### INFORMATION GIVEN
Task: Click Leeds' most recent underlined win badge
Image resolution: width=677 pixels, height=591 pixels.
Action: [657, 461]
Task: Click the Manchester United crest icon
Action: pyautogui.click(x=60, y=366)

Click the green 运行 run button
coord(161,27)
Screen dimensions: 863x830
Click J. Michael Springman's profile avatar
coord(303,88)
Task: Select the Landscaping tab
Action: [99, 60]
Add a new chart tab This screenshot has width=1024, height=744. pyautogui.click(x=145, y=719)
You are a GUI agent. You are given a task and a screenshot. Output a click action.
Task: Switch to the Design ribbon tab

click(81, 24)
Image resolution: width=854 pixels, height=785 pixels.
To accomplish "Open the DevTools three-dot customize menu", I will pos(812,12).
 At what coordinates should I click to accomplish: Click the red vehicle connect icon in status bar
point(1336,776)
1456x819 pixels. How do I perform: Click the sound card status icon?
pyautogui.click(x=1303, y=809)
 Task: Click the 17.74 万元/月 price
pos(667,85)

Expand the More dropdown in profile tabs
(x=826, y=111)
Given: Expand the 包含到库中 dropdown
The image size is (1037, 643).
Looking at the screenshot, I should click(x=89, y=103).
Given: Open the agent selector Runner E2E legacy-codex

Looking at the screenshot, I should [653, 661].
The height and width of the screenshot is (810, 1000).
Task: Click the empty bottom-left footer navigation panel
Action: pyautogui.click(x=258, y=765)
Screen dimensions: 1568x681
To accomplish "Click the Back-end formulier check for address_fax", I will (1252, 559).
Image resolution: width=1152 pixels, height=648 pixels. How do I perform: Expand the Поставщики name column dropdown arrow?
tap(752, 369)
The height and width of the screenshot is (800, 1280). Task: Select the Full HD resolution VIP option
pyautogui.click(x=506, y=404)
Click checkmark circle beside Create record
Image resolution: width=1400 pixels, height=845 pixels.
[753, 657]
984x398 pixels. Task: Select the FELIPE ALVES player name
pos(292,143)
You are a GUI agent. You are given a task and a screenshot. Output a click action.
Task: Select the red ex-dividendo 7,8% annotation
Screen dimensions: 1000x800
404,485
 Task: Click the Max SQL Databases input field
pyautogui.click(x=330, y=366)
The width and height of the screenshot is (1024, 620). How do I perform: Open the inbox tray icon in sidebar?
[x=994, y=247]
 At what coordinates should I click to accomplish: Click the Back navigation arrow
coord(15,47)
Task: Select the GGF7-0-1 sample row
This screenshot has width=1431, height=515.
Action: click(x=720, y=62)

### GIVEN PROBLEM
Return every line of the data above verbatim, with no changes and nothing added.

### EXPECTED ANSWER
Task: Click Leeds' most recent underlined win badge
Image resolution: width=677 pixels, height=591 pixels.
Action: [657, 461]
Task: Click the Manchester United crest icon
Action: pyautogui.click(x=60, y=366)

Click the green 运行 run button
coord(161,27)
Screen dimensions: 863x830
Click J. Michael Springman's profile avatar
coord(303,88)
Task: Select the Landscaping tab
Action: [99, 60]
Add a new chart tab This screenshot has width=1024, height=744. pyautogui.click(x=145, y=719)
You are a GUI agent. You are given a task and a screenshot. Output a click action.
Task: Switch to the Design ribbon tab

click(81, 24)
Image resolution: width=854 pixels, height=785 pixels.
To accomplish "Open the DevTools three-dot customize menu", I will pos(812,12).
 At what coordinates should I click to accomplish: Click the red vehicle connect icon in status bar
point(1336,776)
1456x819 pixels. How do I perform: Click the sound card status icon?
pyautogui.click(x=1303, y=809)
 Task: Click the 17.74 万元/月 price
pos(667,85)

Expand the More dropdown in profile tabs
(x=826, y=111)
Given: Expand the 包含到库中 dropdown
The image size is (1037, 643).
Looking at the screenshot, I should click(x=89, y=103).
Given: Open the agent selector Runner E2E legacy-codex

Looking at the screenshot, I should [653, 661].
The height and width of the screenshot is (810, 1000).
Task: Click the empty bottom-left footer navigation panel
Action: pyautogui.click(x=258, y=765)
Screen dimensions: 1568x681
To accomplish "Click the Back-end formulier check for address_fax", I will (1252, 559).
Image resolution: width=1152 pixels, height=648 pixels. How do I perform: Expand the Поставщики name column dropdown arrow?
tap(752, 369)
The height and width of the screenshot is (800, 1280). Task: Select the Full HD resolution VIP option
pyautogui.click(x=506, y=404)
Click checkmark circle beside Create record
Image resolution: width=1400 pixels, height=845 pixels.
[753, 657]
984x398 pixels. Task: Select the FELIPE ALVES player name
pos(292,143)
You are a GUI agent. You are given a task and a screenshot. Output a click action.
Task: Select the red ex-dividendo 7,8% annotation
Screen dimensions: 1000x800
404,485
 Task: Click the Max SQL Databases input field
pyautogui.click(x=330, y=366)
The width and height of the screenshot is (1024, 620). How do I perform: Open the inbox tray icon in sidebar?
[x=994, y=247]
 At what coordinates should I click to accomplish: Click the Back navigation arrow
coord(15,47)
Task: Select the GGF7-0-1 sample row
This screenshot has width=1431, height=515.
Action: click(x=720, y=62)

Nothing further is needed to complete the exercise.